# Task goal
Your answer must be an exact repeat of the lines from the one containing "Where should I" through the last line of the records, both included, with no pictures.

# Working data
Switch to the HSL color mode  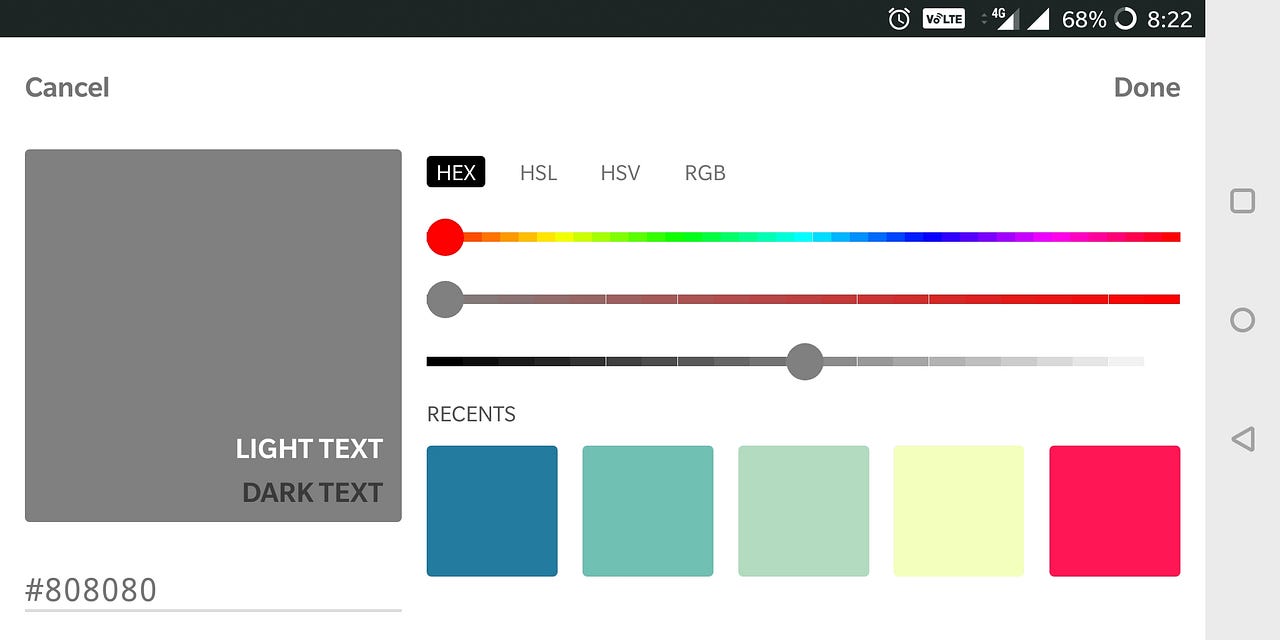[x=538, y=172]
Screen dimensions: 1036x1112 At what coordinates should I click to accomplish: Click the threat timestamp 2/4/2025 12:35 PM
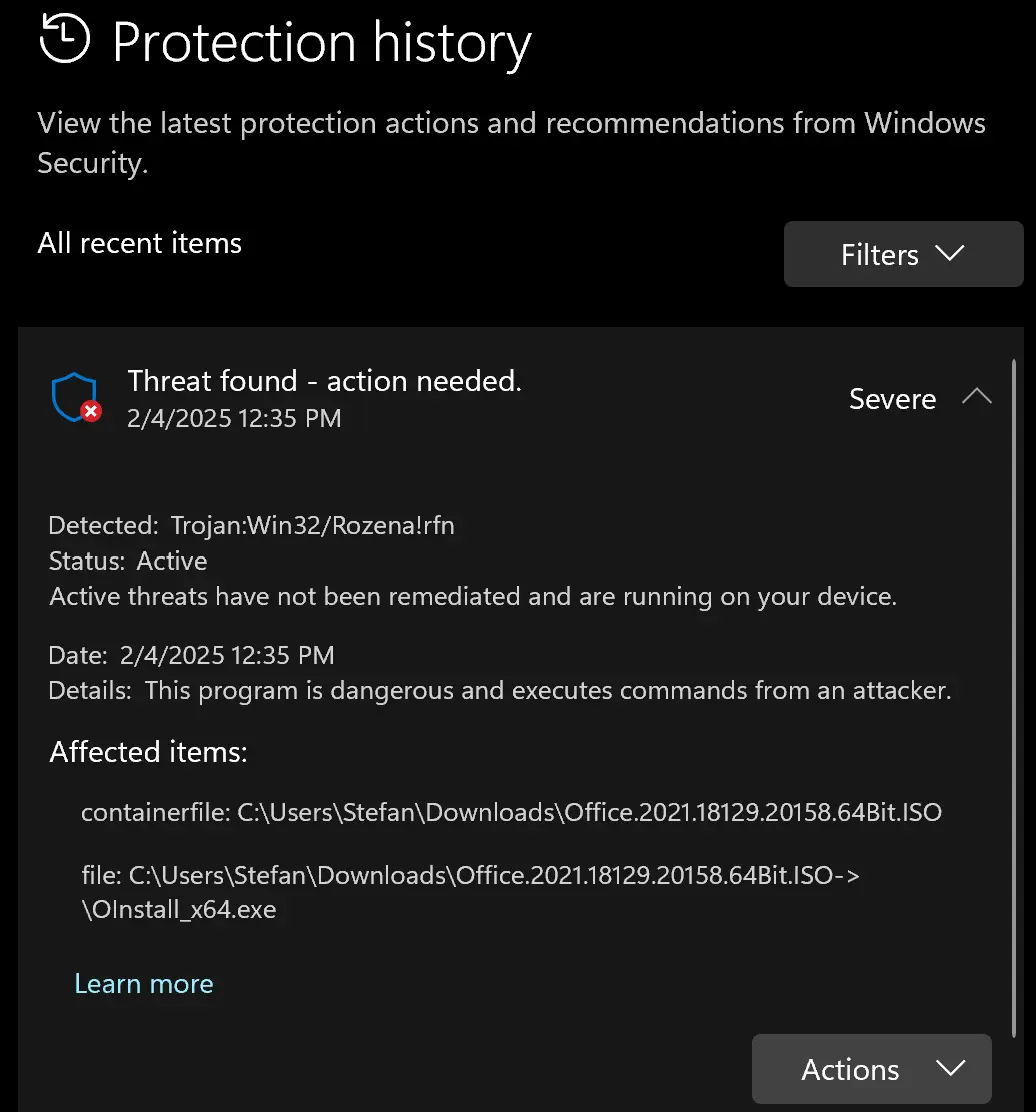[x=234, y=418]
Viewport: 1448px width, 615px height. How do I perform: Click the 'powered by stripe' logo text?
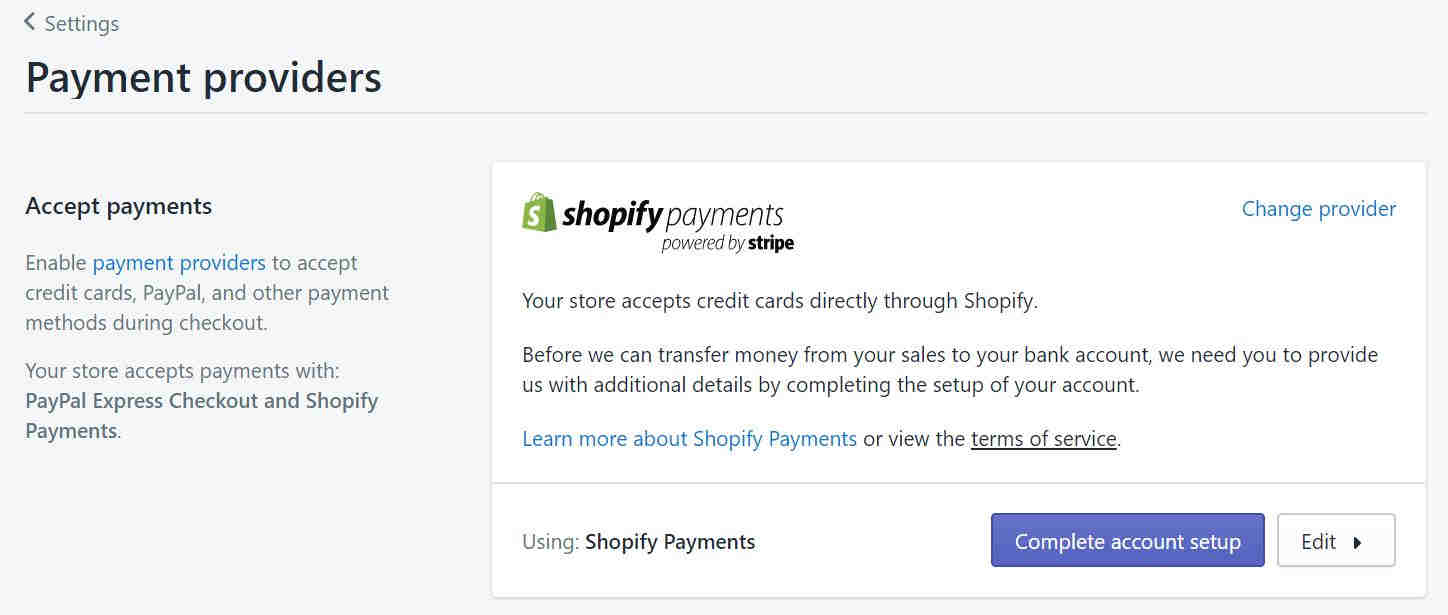pos(728,243)
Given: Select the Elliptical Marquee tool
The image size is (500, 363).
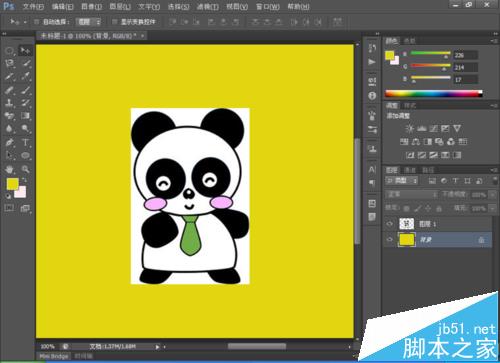Looking at the screenshot, I should [9, 50].
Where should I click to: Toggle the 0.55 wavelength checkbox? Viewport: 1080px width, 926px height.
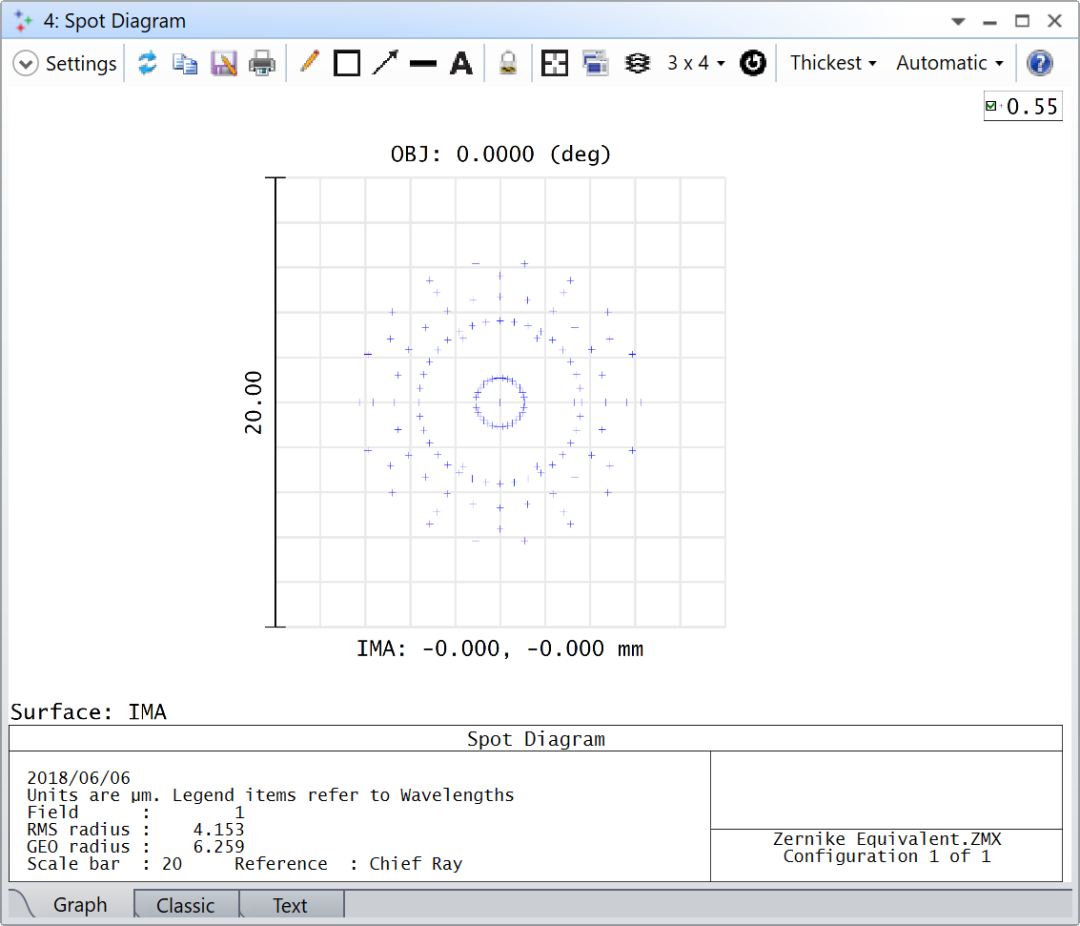(993, 106)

# Problem solution
Where should I click to: Toggle the 0.55 wavelength checkbox? Viewport: 1080px width, 926px height.
(993, 106)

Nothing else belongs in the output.